>> Begin Extracted information

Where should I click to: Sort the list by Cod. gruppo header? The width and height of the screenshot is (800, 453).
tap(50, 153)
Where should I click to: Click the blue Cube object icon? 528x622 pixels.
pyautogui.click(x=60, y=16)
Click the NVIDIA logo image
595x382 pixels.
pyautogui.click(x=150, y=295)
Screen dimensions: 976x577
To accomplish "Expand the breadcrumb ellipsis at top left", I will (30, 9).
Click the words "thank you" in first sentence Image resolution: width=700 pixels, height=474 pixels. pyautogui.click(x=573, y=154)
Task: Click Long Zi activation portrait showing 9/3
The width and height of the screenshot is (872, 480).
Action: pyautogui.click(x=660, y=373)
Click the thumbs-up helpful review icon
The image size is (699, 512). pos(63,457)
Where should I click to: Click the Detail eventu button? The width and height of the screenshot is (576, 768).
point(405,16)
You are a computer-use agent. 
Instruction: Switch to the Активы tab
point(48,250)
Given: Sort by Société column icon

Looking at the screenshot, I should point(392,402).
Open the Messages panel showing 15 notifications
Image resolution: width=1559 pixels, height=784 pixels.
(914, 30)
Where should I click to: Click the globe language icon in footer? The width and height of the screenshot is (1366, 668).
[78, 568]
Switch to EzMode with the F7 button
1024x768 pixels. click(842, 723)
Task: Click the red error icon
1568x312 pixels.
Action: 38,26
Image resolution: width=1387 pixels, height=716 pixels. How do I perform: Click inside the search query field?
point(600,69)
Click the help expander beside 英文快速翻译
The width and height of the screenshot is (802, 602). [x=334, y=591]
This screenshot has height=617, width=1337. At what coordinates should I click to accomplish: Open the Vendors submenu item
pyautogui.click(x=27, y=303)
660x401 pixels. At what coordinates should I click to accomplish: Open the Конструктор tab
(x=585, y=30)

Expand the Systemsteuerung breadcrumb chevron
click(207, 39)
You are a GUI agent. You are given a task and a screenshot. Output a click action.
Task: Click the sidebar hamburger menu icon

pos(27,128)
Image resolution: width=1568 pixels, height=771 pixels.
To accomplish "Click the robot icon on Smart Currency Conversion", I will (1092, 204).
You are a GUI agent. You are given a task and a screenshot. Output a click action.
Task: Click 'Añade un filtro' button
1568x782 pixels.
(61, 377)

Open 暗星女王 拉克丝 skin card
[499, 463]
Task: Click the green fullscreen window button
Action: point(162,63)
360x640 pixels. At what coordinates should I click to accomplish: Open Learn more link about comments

>> End Extracted information

Copy the records from the start through the line containing "Click the words", keeping every line unchanged.

▶ [Expected answer]:
Where should I click to: Sort the list by Cod. gruppo header? The width and height of the screenshot is (800, 453).
tap(50, 153)
Where should I click to: Click the blue Cube object icon? 528x622 pixels.
pyautogui.click(x=60, y=16)
Click the NVIDIA logo image
595x382 pixels.
pyautogui.click(x=150, y=295)
Screen dimensions: 976x577
To accomplish "Expand the breadcrumb ellipsis at top left", I will (30, 9).
Click the words "thank you" in first sentence Image resolution: width=700 pixels, height=474 pixels. pyautogui.click(x=573, y=154)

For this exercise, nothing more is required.